[Begin SELECTED EXTRACT]

Today’s guest blogger is The Rev’d Andrew Pearson. Andrew is Associate Rector at St. Helena’s, Beufort, SC.
THE FOLLY OF SELF-IMPROVEMENT
‘Lord, make me thin…or make all of my friends look fatter than me.’ This prayer normally marks the inauguration of summer and the bathing suit season. I think it is fairly clear that men have also bought into the lie about image and the human body. I have now achieved the age where when I look at a recently taken photograph I say, ‘Ugh, I look terrible,’ knowing full well that in five years time I will look at the same picture and say to myself, ‘I would kill to look like that again.’ As human beings we lack perspective. Not just a little, but we are completely incapable of objective self critique.
I have always been bothered by the interview question, ‘What do you feel are your strengths?’ My response tends to gravitate toward what I ‘like’ to do as we perceive our strengths to be those tasks we enjoy. Inevitably, young seminarians and clergy rank preaching as one of their strengths. Frank Limehouse, Dean of the Cathedral Church of the Advent in Birmingham, once said, ‘I’ve never met a seminarian who didn’t think they were gifted in preaching and I have yet to meet one who is.’ And even after being in ministry a while, things never change. I received an e-mail the other day that asked all of the staff to rewrite their job descriptions (‘What is it that you exactly do around here?’) and I responded, ‘To be awesome.’ In my life I am guilty of over exaggerating both my strengths and weaknesses.

[End SELECTED EXTRACT]

WHAT YOU NEED TO DO >>
1) Retype the passage from the blog post on self-improvement, starting at "THE FOLLY OF" and ending at "objective self critique.".
2) In the blog post on self-improvement, how did the author respond to the e-mail asking staff to rewrite their job descriptions?

[Begin RECORD LIST]

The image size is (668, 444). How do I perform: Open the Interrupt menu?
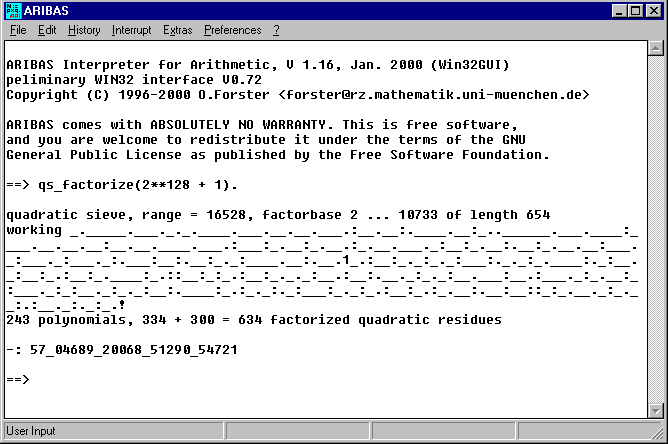pos(133,30)
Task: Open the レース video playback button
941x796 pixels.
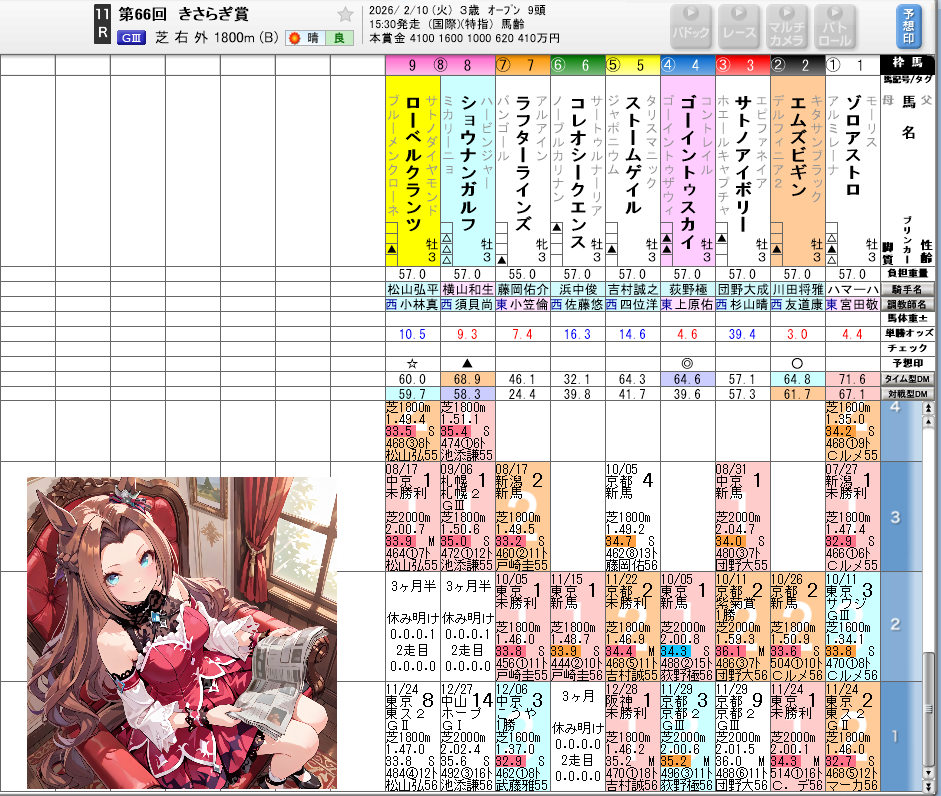Action: (739, 26)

[End RECORD LIST]

EXPECTED OUTPUTS >>
1)
THE FOLLY OF SELF-IMPROVEMENT
‘Lord, make me thin…or make all of my friends look fatter than me.’ This prayer normally marks the inauguration of summer and the bathing suit season. I think it is fairly clear that men have also bought into the lie about image and the human body. I have now achieved the age where when I look at a recently taken photograph I say, ‘Ugh, I look terrible,’ knowing full well that in five years time I will look at the same picture and say to myself, ‘I would kill to look like that again.’ As human beings we lack perspective. Not just a little, but we are completely incapable of objective self critique.

2) The author responded, "To be awesome."